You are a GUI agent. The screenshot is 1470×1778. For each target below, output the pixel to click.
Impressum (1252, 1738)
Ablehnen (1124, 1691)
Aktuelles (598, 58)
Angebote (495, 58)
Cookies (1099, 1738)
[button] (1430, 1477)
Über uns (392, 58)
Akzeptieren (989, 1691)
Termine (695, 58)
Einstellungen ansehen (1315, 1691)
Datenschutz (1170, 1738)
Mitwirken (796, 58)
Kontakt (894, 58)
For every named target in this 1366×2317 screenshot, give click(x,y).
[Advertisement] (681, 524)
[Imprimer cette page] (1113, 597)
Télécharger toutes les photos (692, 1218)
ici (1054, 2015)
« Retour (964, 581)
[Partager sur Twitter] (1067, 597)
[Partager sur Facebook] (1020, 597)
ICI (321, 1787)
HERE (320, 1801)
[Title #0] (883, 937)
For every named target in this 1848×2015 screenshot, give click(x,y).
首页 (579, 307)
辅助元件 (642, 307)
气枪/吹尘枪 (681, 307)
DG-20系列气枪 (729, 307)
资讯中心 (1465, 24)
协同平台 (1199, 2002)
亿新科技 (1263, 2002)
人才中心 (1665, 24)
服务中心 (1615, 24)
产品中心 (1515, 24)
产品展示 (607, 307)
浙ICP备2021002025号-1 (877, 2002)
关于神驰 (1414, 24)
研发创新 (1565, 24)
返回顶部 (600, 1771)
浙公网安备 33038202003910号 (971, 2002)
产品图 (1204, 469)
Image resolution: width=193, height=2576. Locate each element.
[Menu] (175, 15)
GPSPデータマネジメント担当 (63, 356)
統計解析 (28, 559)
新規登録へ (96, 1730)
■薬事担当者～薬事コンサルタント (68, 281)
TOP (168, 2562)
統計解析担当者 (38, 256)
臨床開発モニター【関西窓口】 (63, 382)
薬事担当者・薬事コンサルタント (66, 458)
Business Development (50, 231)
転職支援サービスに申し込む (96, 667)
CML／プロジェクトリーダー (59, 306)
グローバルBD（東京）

○ ○ ○

Task brief
Copy exactly the line that contains "HERE (320, 1801)" and every line after it through the end of the entries, with nothing added.

Your solution
HERE (320, 1801)
[Title #0] (883, 937)
For every named target in this 1848×2015 screenshot, give click(x,y).
首页 (579, 307)
辅助元件 (642, 307)
气枪/吹尘枪 (681, 307)
DG-20系列气枪 (729, 307)
资讯中心 (1465, 24)
协同平台 (1199, 2002)
亿新科技 (1263, 2002)
人才中心 (1665, 24)
服务中心 (1615, 24)
产品中心 (1515, 24)
产品展示 (607, 307)
浙ICP备2021002025号-1 (877, 2002)
关于神驰 (1414, 24)
研发创新 (1565, 24)
返回顶部 (600, 1771)
浙公网安备 33038202003910号 (971, 2002)
产品图 (1204, 469)
Image resolution: width=193, height=2576. Locate each element.
[Menu] (175, 15)
GPSPデータマネジメント担当 (63, 356)
統計解析 (28, 559)
新規登録へ (96, 1730)
■薬事担当者～薬事コンサルタント (68, 281)
TOP (168, 2562)
統計解析担当者 (38, 256)
臨床開発モニター【関西窓口】 (63, 382)
薬事担当者・薬事コンサルタント (66, 458)
Business Development (50, 231)
転職支援サービスに申し込む (96, 667)
CML／プロジェクトリーダー (59, 306)
グローバルBD（東京）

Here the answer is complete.